Importing Parquet files into CrateDB using Apache Arrow and SQLAlchemy

karynsaz · June 27, 2022, 3:59pm

This tutorial introduces a way to import Parquet files into CrateDB using the Apache Arrow and SQLAlchemy libraries in Python.

What is a Parquet file?

Apache Parquet is a free and open-source column-oriented data storage format. It provides an optimized data storage and retrieval due to its efficient data compression, which is able to handle complex data structures in bulk. Even though for this tutorial we are going to use Python, Parquet files are compatible with multiple languages and data processing frameworks. Here it will be used to transfer data from a data storage to CrateDB.

Pre-requisites

The libraries needed are crate, sqlalchemy and pyarrow, so you should install them. To do so, you can use the following pip install command. To check the latest version supported by CrateDB, have a look at the CrateDB documentation - SQLAlchemy.

pip install "crate[sqlalchemy]" pyarrow

In this tutorial we will use a Parquet file containing information from yellow taxi rides from January 2022 in New York, refer to this link to download the file. The creation of the table will be handled by sqlalchemy.

Getting started

Once everything is installed you should import the required resources as seen below.

import pyarrow.parquet as pq
from uuid import uuid4
from sqlalchemy.orm import scoped_session, sessionmaker, declarative_base
from sqlalchemy import Column, Integer, String, create_engine, DateTime, Float

The first step is to read the Parquet file which will be saved in the ny_taxi_parquet object.

parquet_path = 'yellow_tripdata_2022-01.parquet'
ny_taxi_parquet = pq.ParquetFile(parquet_path)

Now, make sure to set up the SQLAlchemy engine and session as seen below. If you are not using localhost, remember to replace the URI string with your own.

CRATE_URI = 'crate://localhost:4200'

Base = declarative_base()
session = scoped_session(sessionmaker())
engine = create_engine(CRATE_URI, echo=False)
session.configure(bind=engine, autoflush=False, expire_on_commit=False)

Creating the model.

Before processing the newly imported file, the corresponding Model must be created, this is the representation of the final table, if you are using a different dataset, adapt the model to your data.
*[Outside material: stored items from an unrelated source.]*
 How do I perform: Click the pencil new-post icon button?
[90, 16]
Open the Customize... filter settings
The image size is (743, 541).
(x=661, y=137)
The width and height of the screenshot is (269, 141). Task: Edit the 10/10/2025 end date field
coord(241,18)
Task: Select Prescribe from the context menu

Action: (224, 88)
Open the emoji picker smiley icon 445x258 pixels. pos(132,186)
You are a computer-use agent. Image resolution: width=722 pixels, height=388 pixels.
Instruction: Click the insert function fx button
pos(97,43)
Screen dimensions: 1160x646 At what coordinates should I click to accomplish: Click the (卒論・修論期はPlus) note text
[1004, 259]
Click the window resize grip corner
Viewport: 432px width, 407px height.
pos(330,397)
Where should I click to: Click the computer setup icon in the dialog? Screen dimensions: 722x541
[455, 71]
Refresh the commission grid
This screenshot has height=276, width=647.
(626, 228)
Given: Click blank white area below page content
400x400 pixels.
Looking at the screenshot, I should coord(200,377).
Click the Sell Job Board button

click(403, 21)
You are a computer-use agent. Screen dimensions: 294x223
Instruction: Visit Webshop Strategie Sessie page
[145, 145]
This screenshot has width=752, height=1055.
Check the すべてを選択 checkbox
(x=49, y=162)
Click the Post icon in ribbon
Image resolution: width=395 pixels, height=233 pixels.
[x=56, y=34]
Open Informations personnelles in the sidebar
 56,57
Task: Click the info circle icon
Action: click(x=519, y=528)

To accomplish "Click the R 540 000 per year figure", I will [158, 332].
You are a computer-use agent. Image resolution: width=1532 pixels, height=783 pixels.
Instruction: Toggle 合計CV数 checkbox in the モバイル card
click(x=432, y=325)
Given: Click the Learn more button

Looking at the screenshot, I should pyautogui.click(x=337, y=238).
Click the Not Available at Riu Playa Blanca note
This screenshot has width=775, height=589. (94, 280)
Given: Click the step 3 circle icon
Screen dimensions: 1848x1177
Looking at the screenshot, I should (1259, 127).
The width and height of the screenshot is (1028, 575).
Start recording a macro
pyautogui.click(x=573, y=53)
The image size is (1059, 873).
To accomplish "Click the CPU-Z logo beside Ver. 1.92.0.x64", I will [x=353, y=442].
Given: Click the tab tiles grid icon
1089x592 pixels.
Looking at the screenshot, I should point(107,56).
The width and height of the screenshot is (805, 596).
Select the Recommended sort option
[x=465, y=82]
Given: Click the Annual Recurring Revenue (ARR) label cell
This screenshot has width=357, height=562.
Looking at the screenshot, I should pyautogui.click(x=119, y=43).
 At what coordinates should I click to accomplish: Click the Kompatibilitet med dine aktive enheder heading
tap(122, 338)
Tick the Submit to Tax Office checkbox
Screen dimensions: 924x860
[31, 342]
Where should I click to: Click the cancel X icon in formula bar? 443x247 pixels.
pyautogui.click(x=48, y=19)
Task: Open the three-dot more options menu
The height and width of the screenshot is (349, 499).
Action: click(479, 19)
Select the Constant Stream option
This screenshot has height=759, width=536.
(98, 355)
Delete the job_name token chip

Remember that the attribute name is case sensitive, so in our example vendorID will have the same name in CrateDB’s table.

class TaxiTrip(Base):
    __tablename__='ny_taxi'

    id = Column(String, primary_key=True, default=uuid4)
    VendorID = Column(String)
    tpep_pickup_datetime = Column(DateTime)
    tpep_dropoff_datetime = Column(DateTime)
    passenger_count = Column(Integer)
    trip_distance = Column(Float)
    PULocationID = Column(String)
    DOLocationID = Column(String)
    RatecodeID = Column(Integer)
    store_and_fwd_flag = Column(String)
    payment_type = Column(Integer)
    fare_amount = Column(Float)
    extra = Column(Float)
    mta_tax = Column(Float)
    improvement_surcharge = Column(Float)
    tip_amount = Column(Float)
    tolls_amount = Column(Float)
    total_amount = Column(Float)
    congestion_surcharge = Column(Float)
    airport_fee = Column(Float)

Now if we call:

Base.metadata.create_all(engine)

It will create the table in CrateDB if it does not exist, if you change the schema after creating the table, it might fail, in this case you will need to rename the table in CrateDB and adapt the model, if the data doesn’t matter you can delete the table and re-create it.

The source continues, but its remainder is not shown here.